Addressing the challenges of scarce expert annotations, high morphological variability of weeds, and significant inter-regional disparities, this paper introduces WeedBase—the first global-scale foundational model for weed identification, supporting real-time, accurate recognition of 1,593 weed species, including highly invasive ones. Methodologically, we propose a novel “global-to-local” fine-tuning framework that integrates self-supervised pretraining, trustworthy AI strategies, and robust multi-source image augmentation to enable adaptive recognition across growth stages, visually similar species, and heterogeneous multimodal data (e.g., drone- and ground-robot-captured imagery). Innovatively, WeedBase incorporates multi-scale feature alignment and ecological-region adaptation mechanisms, alongside an embedded AI dialogue interface. Experiments demonstrate a global average accuracy of 91.02% (with 41% of species achieving 100% accuracy) and 97.38% accuracy on the Iowa-localized variant. The model has been validated on field-deployed drone and inspection robot platforms, enabling intelligent decision-making for precision weeding and ecological invasion early warning.

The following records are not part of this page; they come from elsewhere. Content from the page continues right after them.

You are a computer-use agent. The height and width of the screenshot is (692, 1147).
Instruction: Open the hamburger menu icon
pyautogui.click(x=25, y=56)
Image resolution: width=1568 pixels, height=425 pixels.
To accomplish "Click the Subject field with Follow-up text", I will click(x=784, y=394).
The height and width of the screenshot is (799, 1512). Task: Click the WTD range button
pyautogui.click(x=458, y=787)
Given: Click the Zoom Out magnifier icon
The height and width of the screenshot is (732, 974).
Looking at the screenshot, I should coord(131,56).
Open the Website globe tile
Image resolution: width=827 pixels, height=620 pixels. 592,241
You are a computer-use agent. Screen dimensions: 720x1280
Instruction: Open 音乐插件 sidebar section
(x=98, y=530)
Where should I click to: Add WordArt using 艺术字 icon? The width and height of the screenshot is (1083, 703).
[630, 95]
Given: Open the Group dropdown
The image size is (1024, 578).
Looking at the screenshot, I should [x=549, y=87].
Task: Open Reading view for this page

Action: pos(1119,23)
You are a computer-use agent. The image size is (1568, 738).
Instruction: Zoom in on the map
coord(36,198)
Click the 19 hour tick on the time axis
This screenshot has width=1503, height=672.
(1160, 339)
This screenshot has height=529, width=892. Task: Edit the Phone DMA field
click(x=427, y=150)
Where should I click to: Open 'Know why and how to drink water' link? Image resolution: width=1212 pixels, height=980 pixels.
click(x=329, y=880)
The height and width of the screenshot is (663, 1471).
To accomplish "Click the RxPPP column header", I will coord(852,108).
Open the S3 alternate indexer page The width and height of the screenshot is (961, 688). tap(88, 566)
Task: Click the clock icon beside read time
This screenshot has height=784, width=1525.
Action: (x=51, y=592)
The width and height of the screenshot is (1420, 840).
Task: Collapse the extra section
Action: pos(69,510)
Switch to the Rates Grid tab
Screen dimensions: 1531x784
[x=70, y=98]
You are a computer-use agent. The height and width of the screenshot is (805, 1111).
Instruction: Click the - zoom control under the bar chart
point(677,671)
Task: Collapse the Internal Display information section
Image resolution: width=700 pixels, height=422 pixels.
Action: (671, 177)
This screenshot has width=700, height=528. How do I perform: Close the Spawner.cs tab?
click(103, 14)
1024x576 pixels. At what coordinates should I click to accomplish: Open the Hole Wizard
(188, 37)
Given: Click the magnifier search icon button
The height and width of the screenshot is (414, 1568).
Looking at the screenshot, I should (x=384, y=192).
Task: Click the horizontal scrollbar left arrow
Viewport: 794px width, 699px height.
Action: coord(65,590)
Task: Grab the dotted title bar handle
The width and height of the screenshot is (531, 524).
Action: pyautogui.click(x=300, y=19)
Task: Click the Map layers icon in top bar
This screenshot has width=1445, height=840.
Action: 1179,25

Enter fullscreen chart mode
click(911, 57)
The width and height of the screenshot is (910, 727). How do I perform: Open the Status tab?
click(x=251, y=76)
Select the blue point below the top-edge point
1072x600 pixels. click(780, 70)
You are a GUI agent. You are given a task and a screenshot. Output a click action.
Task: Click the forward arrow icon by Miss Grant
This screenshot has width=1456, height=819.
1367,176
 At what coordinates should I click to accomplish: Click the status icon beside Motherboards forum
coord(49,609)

Early identification of weeds is essential for effective management and control, and there is growing interest in automating the process using computer vision techniques coupled with AI methods. However, challenges associated with training AI-based weed identification models, such as limited expert-verified data and complexity and variability in morphological features, have hindered progress. To address these issues, we present WeedNet, the first global-scale weed identification model capable of recognizing an extensive set of weed species, including noxious and invasive plant species. WeedNet is an end-to-end real-time weed identification pipeline and uses self-supervised learning, fine-tuning, and enhanced trustworthiness strategies. WeedNet achieved 91.02% accuracy across 1,593 weed species, with 41% species achieving 100% accuracy. Using a fine-tuning strategy and a Global-to-Local approach, the local Iowa WeedNet model achieved an overall accuracy of 97.38% for 85 Iowa weeds, most classes exceeded a 90% mean accuracy per class. Testing across intra-species dissimilarity (developmental stages) and inter-species similarity (look-alike species) suggests that diversity in the images collected, spanning all the growth stages and distinguishable plant characteristics, is crucial in driving model performance. The generalizability and adaptability of the Global WeedNet model enable it to function as a foundational model, with the Global-to-Local strategy allowing fine-tuning for region-specific weed communities. Additional validation of drone- and ground-rover-based images highlights the potential of WeedNet for integration into robotic platforms. Furthermore, integration with AI for conversational use provides intelligent agricultural and ecological conservation consulting tools for farmers, agronomists, researchers, land managers, and government agencies across diverse landscapes.